Just about anyone who lived in the Las Vegas Valley in the late 1980s can tell you exactly where they were on May 4, 1988, when the Pacific Engineering Production Company of Nevada (PEPCON) chemical plant in Henderson was destroyed in a series of explosions that killed two, injured 372, did an estimated $100 million in damage and generated shockwaves registering 3.5 on the Richter scale.
I was in my sixth-grade classroom at Rex Bell Elementary School, about 14 miles away in Las Vegas. Weaned on a diet of post-apocalyptic pop culture, I was certain the ominous black mushroom cloud signaled imminent global thermonuclear destruction.
For the residents of downtown Henderson, the incendiary disaster at the solid-rocket-fuel plant hit much closer to home. Located at what is now the intersection of Gibson Road and Wigwam Parkway, the PEPCON facility was less than two miles from downtown and even closer residential areas such as Hillcrest Manor, where Gold Casters Jewelry owner Michael Holland still lives.
“It blew all the windows out of my house,” Holland says. “There were shards of glass in every interior wall. It looked like those Chinese throwing stars.”
Holland was in his shop on Army Street (it has since moved to Water Street) when it was rocked by the blasts. He says that by a “fluke” it suffered little damage, because both of his doors were open. His neighbors weren’t so lucky. “Almost everybody on Army Street,” he says, lost their windows. Across the street at Judy’s Tavern, the ceiling caved in.
While Holland’s business didn’t suffer much beyond a slow couple of days following the explosions (and his home repairs were quickly paid for by insurance), others experienced more long-term setbacks. Debbie Montoya, who opened Antique Rose Florist with her husband, Dick, on South Water Street in 1979, says that her business ground to a halt after the blasts.

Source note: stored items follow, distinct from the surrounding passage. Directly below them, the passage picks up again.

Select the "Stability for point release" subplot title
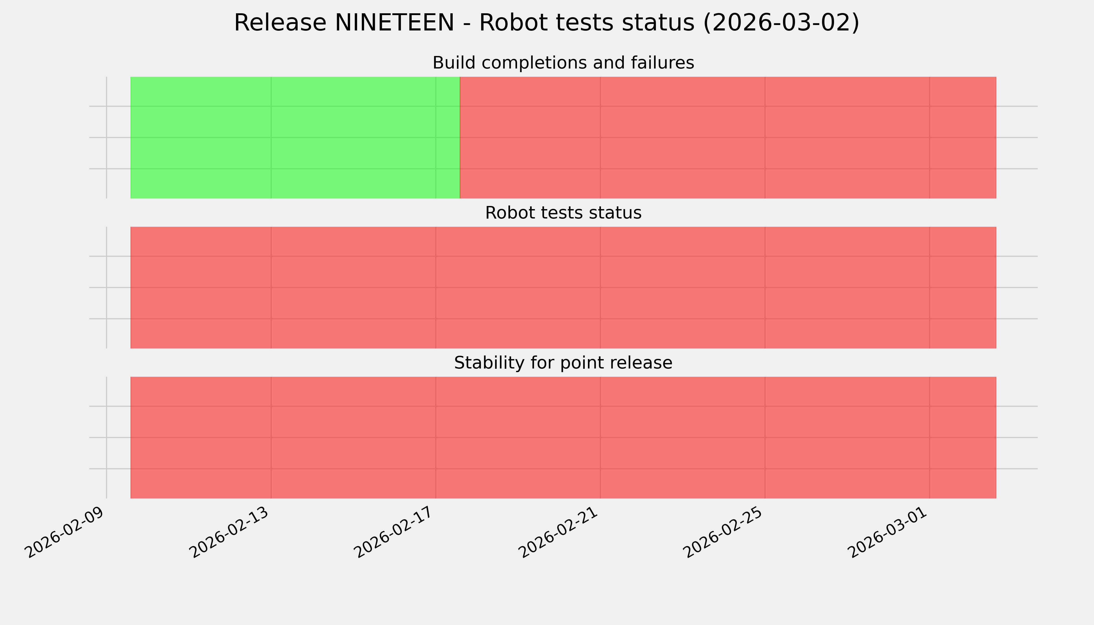(x=563, y=363)
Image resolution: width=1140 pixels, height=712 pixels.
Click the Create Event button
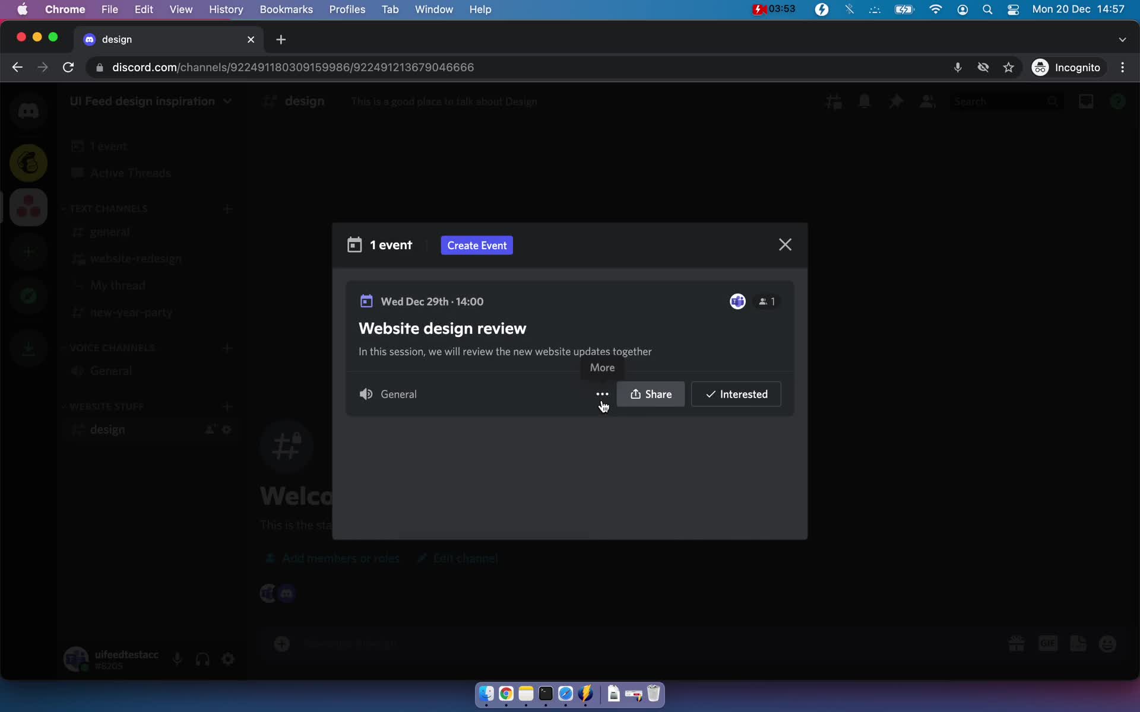coord(477,244)
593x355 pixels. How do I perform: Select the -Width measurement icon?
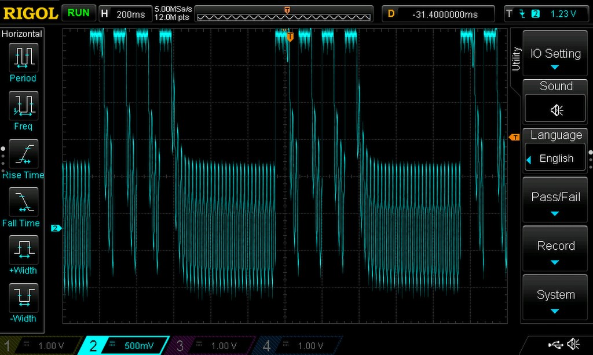pyautogui.click(x=24, y=298)
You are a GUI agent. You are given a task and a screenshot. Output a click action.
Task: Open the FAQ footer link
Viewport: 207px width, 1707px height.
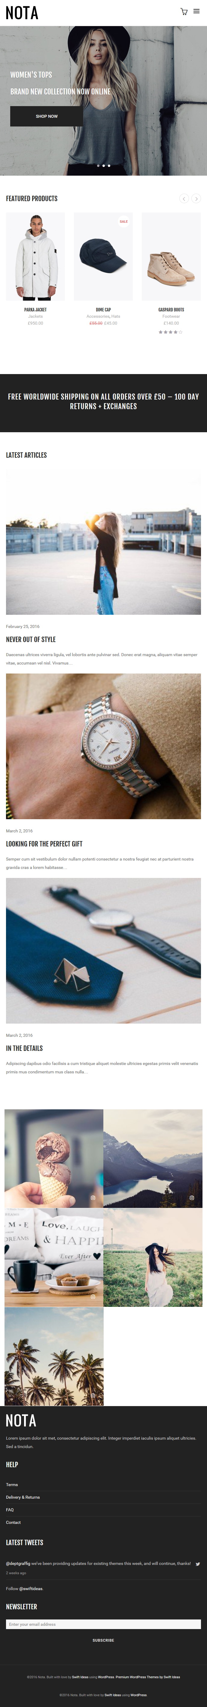[10, 1510]
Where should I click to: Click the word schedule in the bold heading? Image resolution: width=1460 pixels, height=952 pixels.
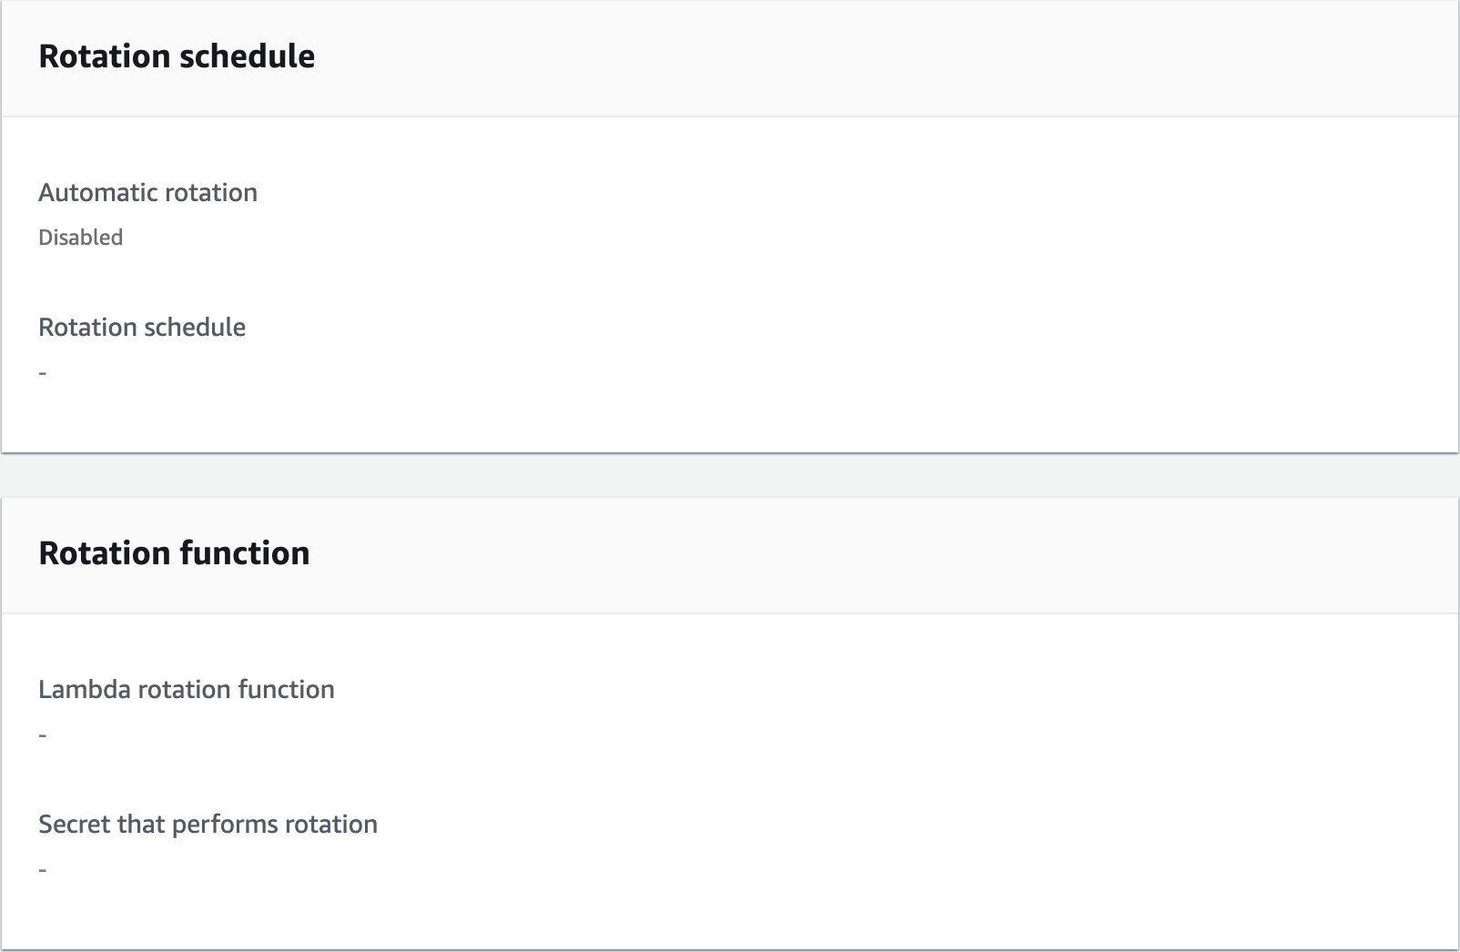pyautogui.click(x=248, y=56)
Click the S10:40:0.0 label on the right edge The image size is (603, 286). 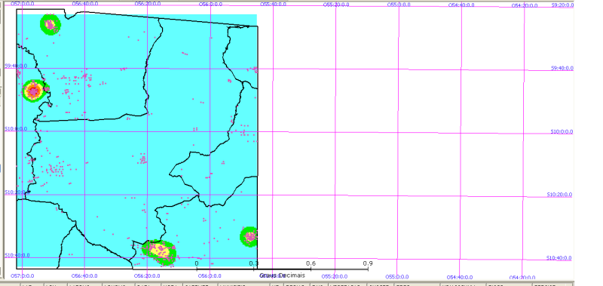point(559,258)
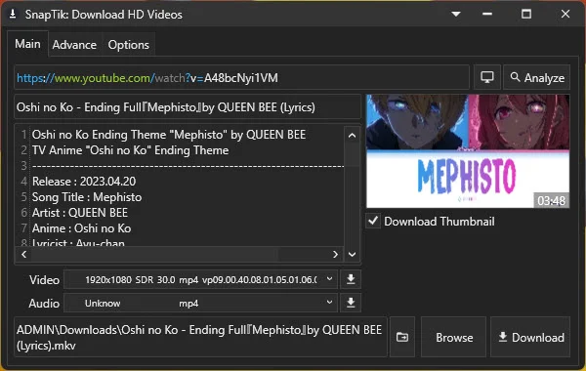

“It was spooky,” she says, “It put everything at a standstill.”
Montoya was also in her shop at the time of the blast. When the first explosion hit, Dick was in the parking lot. He ran into the shop, yelling for her. The building was shaking; vases were falling off the shelves. After the second explosion, he rushed her into their car, and, along with another employee, they sped off to their home in Boulder City.
“When we came back, there were armed guards standing in the street,” Debbie recalls. “It was really shocking.”
Debbie says she wasn’t worried about business eventually returning, and it did. But another disaster— 9/11—changed all of that. “My phone didn’t ring for six months after 9/11,” she says. “It’s never bounced back to where it was.”